_Instructions for the task:_ For this task, retype the records below exactly.
Start of Data supplied
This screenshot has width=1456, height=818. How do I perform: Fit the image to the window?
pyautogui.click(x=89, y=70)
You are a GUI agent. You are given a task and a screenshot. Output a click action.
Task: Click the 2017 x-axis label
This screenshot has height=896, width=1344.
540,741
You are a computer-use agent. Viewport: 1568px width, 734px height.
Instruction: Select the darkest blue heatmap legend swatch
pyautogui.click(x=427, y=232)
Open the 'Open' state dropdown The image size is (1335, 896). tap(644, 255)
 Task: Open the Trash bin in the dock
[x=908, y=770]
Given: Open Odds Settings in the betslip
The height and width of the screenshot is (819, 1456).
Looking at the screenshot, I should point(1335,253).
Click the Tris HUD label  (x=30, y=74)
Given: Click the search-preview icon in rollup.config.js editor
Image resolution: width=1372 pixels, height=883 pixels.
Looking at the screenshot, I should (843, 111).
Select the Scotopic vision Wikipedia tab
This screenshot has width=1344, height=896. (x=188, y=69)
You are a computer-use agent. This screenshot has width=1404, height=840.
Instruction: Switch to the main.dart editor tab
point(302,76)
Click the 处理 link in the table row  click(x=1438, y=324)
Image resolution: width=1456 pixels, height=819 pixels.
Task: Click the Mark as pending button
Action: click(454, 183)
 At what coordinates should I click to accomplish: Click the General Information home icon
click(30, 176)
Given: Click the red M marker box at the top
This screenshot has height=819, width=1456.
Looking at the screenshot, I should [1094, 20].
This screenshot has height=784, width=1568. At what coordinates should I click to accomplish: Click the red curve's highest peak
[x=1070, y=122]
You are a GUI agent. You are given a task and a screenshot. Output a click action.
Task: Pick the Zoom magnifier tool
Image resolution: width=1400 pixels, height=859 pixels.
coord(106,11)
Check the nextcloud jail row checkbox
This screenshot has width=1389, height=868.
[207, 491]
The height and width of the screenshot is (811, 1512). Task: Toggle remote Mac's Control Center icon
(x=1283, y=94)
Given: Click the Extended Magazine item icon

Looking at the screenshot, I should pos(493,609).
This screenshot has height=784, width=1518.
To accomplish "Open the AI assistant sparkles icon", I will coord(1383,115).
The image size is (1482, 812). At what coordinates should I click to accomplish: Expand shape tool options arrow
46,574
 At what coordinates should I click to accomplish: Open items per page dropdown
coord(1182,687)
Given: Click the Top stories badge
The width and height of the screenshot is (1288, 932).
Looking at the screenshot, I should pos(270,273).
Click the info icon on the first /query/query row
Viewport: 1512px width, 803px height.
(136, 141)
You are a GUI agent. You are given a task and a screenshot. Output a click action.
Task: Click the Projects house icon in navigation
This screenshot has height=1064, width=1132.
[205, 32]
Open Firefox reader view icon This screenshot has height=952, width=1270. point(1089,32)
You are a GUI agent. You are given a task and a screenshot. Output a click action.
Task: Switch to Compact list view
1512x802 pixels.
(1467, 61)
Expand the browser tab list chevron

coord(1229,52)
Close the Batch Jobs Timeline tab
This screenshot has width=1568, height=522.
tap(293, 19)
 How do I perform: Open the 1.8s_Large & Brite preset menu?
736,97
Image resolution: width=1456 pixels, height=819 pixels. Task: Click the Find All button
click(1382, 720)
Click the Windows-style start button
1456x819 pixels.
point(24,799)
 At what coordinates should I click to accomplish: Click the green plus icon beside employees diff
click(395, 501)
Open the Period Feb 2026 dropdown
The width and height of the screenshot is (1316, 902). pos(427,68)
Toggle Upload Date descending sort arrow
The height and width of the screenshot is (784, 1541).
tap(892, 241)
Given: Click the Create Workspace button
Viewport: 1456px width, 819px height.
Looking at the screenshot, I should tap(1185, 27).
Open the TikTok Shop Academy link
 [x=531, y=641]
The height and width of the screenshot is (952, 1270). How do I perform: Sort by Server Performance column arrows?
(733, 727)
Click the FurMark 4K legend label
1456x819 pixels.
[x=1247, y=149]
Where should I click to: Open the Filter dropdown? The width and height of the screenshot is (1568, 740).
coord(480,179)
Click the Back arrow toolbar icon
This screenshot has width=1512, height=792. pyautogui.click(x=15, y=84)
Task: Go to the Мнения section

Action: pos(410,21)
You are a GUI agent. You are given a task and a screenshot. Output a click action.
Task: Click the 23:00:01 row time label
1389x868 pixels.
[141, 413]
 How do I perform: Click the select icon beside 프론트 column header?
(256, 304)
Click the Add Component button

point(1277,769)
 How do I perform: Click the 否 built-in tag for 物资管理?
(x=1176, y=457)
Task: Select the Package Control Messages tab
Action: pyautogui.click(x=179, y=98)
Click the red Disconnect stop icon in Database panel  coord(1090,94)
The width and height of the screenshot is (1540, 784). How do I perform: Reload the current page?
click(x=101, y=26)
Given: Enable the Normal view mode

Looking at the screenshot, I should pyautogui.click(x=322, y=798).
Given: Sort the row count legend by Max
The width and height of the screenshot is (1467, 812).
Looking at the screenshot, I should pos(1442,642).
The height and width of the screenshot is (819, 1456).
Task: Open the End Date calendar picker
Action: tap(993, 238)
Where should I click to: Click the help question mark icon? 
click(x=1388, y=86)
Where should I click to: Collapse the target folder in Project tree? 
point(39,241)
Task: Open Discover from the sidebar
End of Data supplied
_Your response:_
This screenshot has width=1456, height=818. How do I perform: Fit the image to the window?
pyautogui.click(x=89, y=70)
You are a GUI agent. You are given a task and a screenshot. Output a click action.
Task: Click the 2017 x-axis label
This screenshot has height=896, width=1344.
540,741
You are a computer-use agent. Viewport: 1568px width, 734px height.
Instruction: Select the darkest blue heatmap legend swatch
pyautogui.click(x=427, y=232)
Open the 'Open' state dropdown The image size is (1335, 896). tap(644, 255)
 Task: Open the Trash bin in the dock
[x=908, y=770]
Given: Open Odds Settings in the betslip
The height and width of the screenshot is (819, 1456).
Looking at the screenshot, I should point(1335,253).
Click the Tris HUD label  (x=30, y=74)
Given: Click the search-preview icon in rollup.config.js editor
Image resolution: width=1372 pixels, height=883 pixels.
Looking at the screenshot, I should (843, 111).
Select the Scotopic vision Wikipedia tab
This screenshot has width=1344, height=896. (x=188, y=69)
You are a computer-use agent. This screenshot has width=1404, height=840.
Instruction: Switch to the main.dart editor tab
point(302,76)
Click the 处理 link in the table row  click(x=1438, y=324)
Image resolution: width=1456 pixels, height=819 pixels.
Task: Click the Mark as pending button
Action: click(454, 183)
 At what coordinates should I click to accomplish: Click the General Information home icon
click(30, 176)
Given: Click the red M marker box at the top
This screenshot has height=819, width=1456.
Looking at the screenshot, I should [1094, 20].
This screenshot has height=784, width=1568. At what coordinates should I click to accomplish: Click the red curve's highest peak
[x=1070, y=122]
You are a GUI agent. You are given a task and a screenshot. Output a click action.
Task: Pick the Zoom magnifier tool
Image resolution: width=1400 pixels, height=859 pixels.
coord(106,11)
Check the nextcloud jail row checkbox
This screenshot has width=1389, height=868.
[207, 491]
The height and width of the screenshot is (811, 1512). Task: Toggle remote Mac's Control Center icon
(x=1283, y=94)
Given: Click the Extended Magazine item icon

Looking at the screenshot, I should pos(493,609).
This screenshot has height=784, width=1518.
To accomplish "Open the AI assistant sparkles icon", I will coord(1383,115).
The image size is (1482, 812). At what coordinates should I click to accomplish: Expand shape tool options arrow
46,574
 At what coordinates should I click to accomplish: Open items per page dropdown
coord(1182,687)
Given: Click the Top stories badge
The width and height of the screenshot is (1288, 932).
Looking at the screenshot, I should pos(270,273).
Click the info icon on the first /query/query row
Viewport: 1512px width, 803px height.
(136, 141)
You are a GUI agent. You are given a task and a screenshot. Output a click action.
Task: Click the Projects house icon in navigation
This screenshot has height=1064, width=1132.
[205, 32]
Open Firefox reader view icon This screenshot has height=952, width=1270. point(1089,32)
You are a GUI agent. You are given a task and a screenshot. Output a click action.
Task: Switch to Compact list view
1512x802 pixels.
(1467, 61)
Expand the browser tab list chevron

coord(1229,52)
Close the Batch Jobs Timeline tab
This screenshot has width=1568, height=522.
tap(293, 19)
 How do I perform: Open the 1.8s_Large & Brite preset menu?
736,97
Image resolution: width=1456 pixels, height=819 pixels. Task: Click the Find All button
click(1382, 720)
Click the Windows-style start button
1456x819 pixels.
point(24,799)
 At what coordinates should I click to accomplish: Click the green plus icon beside employees diff
click(395, 501)
Open the Period Feb 2026 dropdown
The width and height of the screenshot is (1316, 902). pos(427,68)
Toggle Upload Date descending sort arrow
The height and width of the screenshot is (784, 1541).
tap(892, 241)
Given: Click the Create Workspace button
Viewport: 1456px width, 819px height.
Looking at the screenshot, I should tap(1185, 27).
Open the TikTok Shop Academy link
 [x=531, y=641]
The height and width of the screenshot is (952, 1270). How do I perform: Sort by Server Performance column arrows?
(733, 727)
Click the FurMark 4K legend label
1456x819 pixels.
[x=1247, y=149]
Where should I click to: Open the Filter dropdown? The width and height of the screenshot is (1568, 740).
coord(480,179)
Click the Back arrow toolbar icon
This screenshot has width=1512, height=792. pyautogui.click(x=15, y=84)
Task: Go to the Мнения section

Action: pos(410,21)
You are a GUI agent. You are given a task and a screenshot. Output a click action.
Task: Click the 23:00:01 row time label
1389x868 pixels.
[141, 413]
 How do I perform: Click the select icon beside 프론트 column header?
(256, 304)
Click the Add Component button

point(1277,769)
 How do I perform: Click the 否 built-in tag for 物资管理?
(x=1176, y=457)
Task: Select the Package Control Messages tab
Action: pyautogui.click(x=179, y=98)
Click the red Disconnect stop icon in Database panel  coord(1090,94)
The width and height of the screenshot is (1540, 784). How do I perform: Reload the current page?
click(x=101, y=26)
Given: Enable the Normal view mode

Looking at the screenshot, I should pyautogui.click(x=322, y=798).
Given: Sort the row count legend by Max
The width and height of the screenshot is (1467, 812).
Looking at the screenshot, I should pos(1442,642).
The height and width of the screenshot is (819, 1456).
Task: Open the End Date calendar picker
Action: tap(993, 238)
Where should I click to: Click the help question mark icon? 
click(x=1388, y=86)
Where should I click to: Collapse the target folder in Project tree? 
point(39,241)
Task: Open Discover from the sidebar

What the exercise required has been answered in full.